La FAI ha confermato lunedì che la sfida di Nations League si disputerà senza pubblico in Serbia. La decisione segue l'approvazione dell'UEFA per il trasferimento al TSC Arena.

La "partita in casa" di Israele è in programma per il 27 settembre a Debrecen, in Ungheria. Entrambi gli incontri sono stati spostati dopo che inizialmente la FAI aveva indicato un campo neutro per la sfida di ottobre.

Attivisti hanno invitato l'Irlanda a boicottare gli incontri, citando il conflitto a Gaza. Durante una protesta dello scorso mese, i tifosi hanno lanciato palline da tennis sul terreno di gioco, in un episodio simile a una precedente interruzione di una amichevole casalinga contro il Qatar. In quell'occasione, le palline recavano la scritta "Stop the Game".

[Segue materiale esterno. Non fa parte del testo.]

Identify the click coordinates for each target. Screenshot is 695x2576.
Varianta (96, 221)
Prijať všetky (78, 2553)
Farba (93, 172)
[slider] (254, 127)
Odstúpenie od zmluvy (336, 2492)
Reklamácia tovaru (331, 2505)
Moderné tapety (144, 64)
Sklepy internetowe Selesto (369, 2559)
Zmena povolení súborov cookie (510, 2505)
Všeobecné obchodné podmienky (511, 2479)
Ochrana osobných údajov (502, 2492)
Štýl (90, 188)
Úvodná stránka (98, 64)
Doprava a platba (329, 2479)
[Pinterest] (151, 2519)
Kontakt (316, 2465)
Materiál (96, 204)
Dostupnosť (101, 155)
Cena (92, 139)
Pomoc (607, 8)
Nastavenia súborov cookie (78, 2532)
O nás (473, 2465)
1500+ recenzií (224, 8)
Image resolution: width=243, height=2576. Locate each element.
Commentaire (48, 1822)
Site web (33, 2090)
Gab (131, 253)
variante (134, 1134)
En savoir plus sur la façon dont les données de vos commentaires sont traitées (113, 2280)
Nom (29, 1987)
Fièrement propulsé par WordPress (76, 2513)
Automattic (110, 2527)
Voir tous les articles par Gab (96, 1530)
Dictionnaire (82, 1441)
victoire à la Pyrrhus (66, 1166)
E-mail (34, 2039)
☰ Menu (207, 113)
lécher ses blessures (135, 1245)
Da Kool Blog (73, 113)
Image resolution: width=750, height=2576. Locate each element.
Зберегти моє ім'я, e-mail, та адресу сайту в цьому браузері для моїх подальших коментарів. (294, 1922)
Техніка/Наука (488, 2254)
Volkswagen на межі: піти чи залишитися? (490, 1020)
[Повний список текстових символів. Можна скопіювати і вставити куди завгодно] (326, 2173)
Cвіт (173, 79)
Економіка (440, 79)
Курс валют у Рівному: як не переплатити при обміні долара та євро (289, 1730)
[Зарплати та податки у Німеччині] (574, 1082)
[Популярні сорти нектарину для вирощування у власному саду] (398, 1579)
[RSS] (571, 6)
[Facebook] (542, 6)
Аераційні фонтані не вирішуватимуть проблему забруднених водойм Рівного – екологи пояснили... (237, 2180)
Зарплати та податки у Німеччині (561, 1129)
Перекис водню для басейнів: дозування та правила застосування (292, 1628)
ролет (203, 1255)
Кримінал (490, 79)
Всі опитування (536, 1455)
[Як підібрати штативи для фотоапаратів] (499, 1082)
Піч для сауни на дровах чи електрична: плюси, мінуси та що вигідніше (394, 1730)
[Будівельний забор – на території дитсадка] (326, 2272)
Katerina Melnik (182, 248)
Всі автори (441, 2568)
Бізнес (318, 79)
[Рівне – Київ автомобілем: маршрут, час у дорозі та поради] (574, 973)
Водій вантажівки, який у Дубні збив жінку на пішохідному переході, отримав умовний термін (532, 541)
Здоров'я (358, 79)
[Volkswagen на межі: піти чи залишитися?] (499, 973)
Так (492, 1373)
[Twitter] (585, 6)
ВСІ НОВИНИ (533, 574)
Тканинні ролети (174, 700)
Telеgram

La FAI ha respinto le richieste di boicottaggio, avvertendo che un ritiro potrebbe compromettere le chances dell'Irlanda di qualificarsi per Euro 2028, torneo che la nazione co-organizzerà con la Gran Bretagna. In una dichiarazione l'associazione ha affermato: "Dopo aver consultato diversi portatori di interesse, la Federazione ritiene che le difficoltà operative potrebbero influire sull'organizzazione della partita in casa, pertanto l'incontro si svolgerà lontano dall'Aviva Stadium". La federazione ha anche rivelato di aver precedentemente sollecitato l'UEFA a sospendere la Federazione calcistica israeliana a causa delle azioni militari di Israele a Gaza.

Il comunicato ha inoltre espresso gratitudine verso l'An Garda Síochana per il suo supporto e ha sottolineato che il Consiglio della FAI, con il sostegno dell'UEFA, ha ritenuto appropriata la sede neutra. Né l'Irlanda né Israele si sono qualificate per il Mondiale 2026 in corso, e la qualificazione automatica per gli organizzatori di Euro 2028 non è più scontata, il che significa che l'Irlanda dovrà affrontare il percorso di qualificazione insieme a Inghilterra, Scozia, Galles e Irlanda del Nord.